Les voies perdues, Pascal Dessaint, Philippe Matsas, Editiosn Après La lune 2011, à laisser traîner mine de rien sur la table du salon pour le feuilleter et se laisser captiver.

21.02.2010

En ville de A à Z

Pas de titre sur la couverture. Juste une portion de route et des lignes de signalisation tracées, traits pleins ou pointillés.

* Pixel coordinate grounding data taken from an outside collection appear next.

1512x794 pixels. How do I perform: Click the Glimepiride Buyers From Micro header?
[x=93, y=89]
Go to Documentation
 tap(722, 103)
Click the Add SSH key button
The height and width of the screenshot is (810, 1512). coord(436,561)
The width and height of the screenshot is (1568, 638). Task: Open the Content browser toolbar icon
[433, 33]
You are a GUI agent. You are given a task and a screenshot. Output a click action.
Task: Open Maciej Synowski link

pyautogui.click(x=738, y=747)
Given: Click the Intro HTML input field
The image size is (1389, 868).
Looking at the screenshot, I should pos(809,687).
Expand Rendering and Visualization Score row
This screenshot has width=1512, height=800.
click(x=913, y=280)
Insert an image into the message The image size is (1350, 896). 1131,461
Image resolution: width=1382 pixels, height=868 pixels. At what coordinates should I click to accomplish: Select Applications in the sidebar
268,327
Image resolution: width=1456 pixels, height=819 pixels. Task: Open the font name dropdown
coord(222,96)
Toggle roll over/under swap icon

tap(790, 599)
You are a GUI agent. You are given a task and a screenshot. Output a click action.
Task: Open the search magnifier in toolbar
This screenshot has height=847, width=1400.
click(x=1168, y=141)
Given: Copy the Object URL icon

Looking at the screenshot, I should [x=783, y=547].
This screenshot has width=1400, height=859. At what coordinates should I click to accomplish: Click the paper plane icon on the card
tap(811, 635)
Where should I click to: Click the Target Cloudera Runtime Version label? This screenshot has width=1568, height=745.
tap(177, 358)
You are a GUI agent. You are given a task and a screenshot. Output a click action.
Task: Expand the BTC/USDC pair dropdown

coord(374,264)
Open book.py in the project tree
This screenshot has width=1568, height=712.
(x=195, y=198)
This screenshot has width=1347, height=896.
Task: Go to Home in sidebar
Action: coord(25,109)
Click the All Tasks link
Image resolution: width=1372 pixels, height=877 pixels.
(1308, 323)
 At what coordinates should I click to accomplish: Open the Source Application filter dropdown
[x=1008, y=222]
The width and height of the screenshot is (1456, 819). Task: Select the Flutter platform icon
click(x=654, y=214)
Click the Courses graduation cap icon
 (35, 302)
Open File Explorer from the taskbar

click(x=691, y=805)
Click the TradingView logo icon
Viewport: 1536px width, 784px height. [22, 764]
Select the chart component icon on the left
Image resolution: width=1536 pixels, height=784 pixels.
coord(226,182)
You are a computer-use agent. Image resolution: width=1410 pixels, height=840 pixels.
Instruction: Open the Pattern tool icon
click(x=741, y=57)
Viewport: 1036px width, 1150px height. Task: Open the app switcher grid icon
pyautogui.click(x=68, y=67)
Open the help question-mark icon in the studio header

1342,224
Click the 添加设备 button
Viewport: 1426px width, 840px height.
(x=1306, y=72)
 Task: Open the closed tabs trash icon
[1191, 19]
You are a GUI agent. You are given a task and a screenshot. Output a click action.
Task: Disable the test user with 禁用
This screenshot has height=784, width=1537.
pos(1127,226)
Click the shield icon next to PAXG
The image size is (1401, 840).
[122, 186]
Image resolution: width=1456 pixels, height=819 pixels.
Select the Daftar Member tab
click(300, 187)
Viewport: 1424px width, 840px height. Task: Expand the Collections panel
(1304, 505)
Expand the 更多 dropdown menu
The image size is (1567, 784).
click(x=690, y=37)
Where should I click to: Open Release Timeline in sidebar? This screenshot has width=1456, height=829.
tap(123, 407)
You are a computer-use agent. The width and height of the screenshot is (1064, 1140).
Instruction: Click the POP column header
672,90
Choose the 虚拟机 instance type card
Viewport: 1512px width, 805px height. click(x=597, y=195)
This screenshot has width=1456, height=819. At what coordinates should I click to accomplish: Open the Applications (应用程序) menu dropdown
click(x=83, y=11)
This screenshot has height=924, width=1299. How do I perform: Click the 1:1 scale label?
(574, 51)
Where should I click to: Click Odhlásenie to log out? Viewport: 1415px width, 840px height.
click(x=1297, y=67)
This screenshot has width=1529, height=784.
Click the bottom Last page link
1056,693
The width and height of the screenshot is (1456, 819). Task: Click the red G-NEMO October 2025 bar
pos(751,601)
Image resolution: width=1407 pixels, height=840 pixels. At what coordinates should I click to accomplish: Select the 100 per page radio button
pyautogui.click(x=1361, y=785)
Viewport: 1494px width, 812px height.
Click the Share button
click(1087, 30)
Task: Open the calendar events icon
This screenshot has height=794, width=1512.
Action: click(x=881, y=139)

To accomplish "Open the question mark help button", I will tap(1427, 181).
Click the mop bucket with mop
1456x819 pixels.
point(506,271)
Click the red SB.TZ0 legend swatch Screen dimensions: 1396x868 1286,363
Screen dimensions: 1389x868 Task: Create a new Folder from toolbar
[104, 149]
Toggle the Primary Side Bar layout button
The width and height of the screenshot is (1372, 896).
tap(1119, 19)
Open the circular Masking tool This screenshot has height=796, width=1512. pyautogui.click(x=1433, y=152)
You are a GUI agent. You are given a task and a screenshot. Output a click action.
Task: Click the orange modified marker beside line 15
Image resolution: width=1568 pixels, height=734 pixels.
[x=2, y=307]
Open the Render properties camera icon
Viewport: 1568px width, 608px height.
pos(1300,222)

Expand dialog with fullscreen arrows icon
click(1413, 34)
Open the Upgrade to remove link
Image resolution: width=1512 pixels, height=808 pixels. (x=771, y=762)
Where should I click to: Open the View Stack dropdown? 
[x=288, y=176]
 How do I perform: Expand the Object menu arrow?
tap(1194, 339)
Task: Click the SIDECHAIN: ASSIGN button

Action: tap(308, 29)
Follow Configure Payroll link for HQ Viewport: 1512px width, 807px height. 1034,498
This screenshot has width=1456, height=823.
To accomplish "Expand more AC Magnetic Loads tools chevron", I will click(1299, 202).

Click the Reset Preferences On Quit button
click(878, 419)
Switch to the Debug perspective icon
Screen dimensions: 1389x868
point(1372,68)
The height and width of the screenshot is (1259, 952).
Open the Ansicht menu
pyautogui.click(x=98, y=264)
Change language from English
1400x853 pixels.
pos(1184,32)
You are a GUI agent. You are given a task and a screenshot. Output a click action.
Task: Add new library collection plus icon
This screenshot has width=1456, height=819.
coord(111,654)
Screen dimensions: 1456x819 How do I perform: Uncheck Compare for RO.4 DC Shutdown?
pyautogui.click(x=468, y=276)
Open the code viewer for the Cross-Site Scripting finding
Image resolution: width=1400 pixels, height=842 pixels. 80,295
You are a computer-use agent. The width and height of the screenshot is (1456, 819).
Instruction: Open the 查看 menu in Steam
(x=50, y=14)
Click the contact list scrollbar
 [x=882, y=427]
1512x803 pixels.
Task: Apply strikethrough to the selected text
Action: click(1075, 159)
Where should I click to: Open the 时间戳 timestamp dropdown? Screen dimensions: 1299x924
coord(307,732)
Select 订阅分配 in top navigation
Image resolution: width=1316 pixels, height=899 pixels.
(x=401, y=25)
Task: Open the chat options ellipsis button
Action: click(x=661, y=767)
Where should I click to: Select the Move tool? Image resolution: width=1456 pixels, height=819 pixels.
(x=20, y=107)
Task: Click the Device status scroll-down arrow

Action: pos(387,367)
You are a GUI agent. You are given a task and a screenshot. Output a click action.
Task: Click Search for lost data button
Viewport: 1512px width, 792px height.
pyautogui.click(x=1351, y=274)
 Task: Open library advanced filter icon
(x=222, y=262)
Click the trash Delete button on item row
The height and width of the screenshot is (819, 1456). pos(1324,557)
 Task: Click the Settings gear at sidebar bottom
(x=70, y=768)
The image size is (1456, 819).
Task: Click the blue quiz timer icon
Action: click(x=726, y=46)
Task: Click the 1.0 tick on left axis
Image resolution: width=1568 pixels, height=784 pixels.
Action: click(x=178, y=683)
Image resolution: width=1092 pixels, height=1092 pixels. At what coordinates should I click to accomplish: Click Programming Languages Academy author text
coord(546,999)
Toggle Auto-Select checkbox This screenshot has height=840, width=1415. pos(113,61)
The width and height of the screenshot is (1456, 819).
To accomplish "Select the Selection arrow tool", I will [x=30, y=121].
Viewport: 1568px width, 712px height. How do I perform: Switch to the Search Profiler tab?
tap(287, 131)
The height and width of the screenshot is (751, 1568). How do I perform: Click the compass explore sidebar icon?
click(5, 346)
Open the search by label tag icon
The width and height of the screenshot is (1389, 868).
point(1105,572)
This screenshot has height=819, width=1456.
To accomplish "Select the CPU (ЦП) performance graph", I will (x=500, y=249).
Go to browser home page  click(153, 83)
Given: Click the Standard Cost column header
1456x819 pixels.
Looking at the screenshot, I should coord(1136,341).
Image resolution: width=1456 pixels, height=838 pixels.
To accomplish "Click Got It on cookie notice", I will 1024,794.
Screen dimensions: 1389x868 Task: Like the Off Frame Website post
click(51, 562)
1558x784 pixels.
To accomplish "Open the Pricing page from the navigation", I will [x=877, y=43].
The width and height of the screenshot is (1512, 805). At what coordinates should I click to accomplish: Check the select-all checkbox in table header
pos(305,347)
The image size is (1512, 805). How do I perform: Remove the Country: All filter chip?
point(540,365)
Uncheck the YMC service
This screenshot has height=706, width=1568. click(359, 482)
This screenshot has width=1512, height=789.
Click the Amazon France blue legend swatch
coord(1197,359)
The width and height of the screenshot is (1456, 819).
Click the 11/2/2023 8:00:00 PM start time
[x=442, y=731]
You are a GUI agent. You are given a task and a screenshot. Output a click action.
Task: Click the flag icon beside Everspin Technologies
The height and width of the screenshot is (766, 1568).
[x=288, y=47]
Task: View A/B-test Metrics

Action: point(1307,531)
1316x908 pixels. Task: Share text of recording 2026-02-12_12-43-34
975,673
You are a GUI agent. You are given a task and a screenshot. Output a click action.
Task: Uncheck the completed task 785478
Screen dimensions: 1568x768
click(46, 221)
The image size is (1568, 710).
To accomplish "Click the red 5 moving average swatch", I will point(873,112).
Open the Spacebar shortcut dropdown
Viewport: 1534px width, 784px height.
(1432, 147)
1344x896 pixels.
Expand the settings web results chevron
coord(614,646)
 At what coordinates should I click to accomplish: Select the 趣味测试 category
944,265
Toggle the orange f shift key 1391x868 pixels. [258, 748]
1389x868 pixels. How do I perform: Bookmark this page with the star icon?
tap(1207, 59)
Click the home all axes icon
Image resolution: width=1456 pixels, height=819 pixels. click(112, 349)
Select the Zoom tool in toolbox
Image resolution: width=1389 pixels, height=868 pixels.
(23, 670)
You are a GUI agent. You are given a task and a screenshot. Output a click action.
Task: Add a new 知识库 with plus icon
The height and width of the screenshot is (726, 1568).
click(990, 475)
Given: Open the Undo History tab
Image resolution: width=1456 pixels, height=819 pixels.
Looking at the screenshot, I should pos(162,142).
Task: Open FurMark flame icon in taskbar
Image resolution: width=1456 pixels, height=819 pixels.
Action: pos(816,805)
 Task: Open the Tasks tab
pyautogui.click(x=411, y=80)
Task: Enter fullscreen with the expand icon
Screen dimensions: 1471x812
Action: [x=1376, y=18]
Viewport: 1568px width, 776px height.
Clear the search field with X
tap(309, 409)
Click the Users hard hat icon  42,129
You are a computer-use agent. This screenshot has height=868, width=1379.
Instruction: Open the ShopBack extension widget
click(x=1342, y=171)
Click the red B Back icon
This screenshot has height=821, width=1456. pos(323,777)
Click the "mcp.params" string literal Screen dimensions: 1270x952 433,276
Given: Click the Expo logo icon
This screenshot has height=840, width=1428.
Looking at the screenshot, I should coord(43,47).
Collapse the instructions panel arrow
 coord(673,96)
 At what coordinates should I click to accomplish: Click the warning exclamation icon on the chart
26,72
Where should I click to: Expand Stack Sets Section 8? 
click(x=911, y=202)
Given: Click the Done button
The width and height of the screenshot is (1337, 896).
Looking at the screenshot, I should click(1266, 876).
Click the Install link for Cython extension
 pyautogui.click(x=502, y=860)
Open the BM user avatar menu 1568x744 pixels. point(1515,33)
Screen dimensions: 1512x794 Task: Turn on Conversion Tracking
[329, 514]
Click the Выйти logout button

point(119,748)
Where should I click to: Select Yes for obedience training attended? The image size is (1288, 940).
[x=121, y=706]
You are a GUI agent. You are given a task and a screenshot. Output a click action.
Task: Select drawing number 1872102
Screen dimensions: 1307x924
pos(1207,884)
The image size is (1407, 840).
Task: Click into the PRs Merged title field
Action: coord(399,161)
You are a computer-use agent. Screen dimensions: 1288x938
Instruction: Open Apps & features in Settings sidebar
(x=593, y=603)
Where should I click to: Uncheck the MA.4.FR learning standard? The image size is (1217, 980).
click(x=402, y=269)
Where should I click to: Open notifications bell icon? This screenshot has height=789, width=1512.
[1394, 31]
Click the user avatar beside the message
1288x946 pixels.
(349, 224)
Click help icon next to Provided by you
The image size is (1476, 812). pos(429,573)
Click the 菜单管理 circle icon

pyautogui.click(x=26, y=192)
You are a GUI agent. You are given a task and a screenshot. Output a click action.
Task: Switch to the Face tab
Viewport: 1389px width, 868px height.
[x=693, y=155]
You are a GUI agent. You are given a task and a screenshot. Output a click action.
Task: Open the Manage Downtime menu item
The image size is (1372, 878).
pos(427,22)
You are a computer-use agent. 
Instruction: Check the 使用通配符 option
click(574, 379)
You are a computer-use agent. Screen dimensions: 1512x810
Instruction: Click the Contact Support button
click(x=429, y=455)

Pourtant l'oeil est attiré et aussitôt les mains se mettent en action et feuillettent...En couleurs, les photos se succèdent, sans logique apparente sauf que...au F d'une antenne arrimée à un mur de briques, se détachant sur un ciel bleu, succède le G d'un escalier qui tourne et aboutit à une porte ouverte, le tout pris en plongée...51R+ANh2+gL._SL500_AA240_.jpg
On se surprend à continuer et l'on découvre , nichés au coeur du livre, les explications et les noms des auteurs: Roberto Beretta et Andreu Llorens, qui ont traqué les 26 lettres de l'alphabet latin au coeur de la ville de Londres.
Leur "étrangeté" leur a permis d'être libérés de tout a priori et d'ouvrir un oeil acéré, dénichant le C d'un croissant au sommet du globe d'une mosquée ou le K , souligné comme volontairement de noir, d'un escalier de secours.
Graphiste de formation, Berretta  trouve que cette "police de la vie citadine" a bien plus de caractère que les typos qu'il utilisait au travail, tout en étant plus subtiles.
Un abécédaire déniché dans la section "enfants" de ma médiathèque qui donne instantanément à tous envie de regarder d'un oeil plus acéré notre environnement.
Un seul regret:  cet album est donné comme étant indisponible, les éditions du Panama ayant disparu.

En ville de A à Z, Roberto Beretta et Andreu Llorens, Editions du Panama 2008.

Ps: à noter que le titre original ," The Quick Brown Fox Jumps Over a Lazy Dog", est un pangramme, c'est à dire une phrase comportant toutes les lettres de l'alphabet.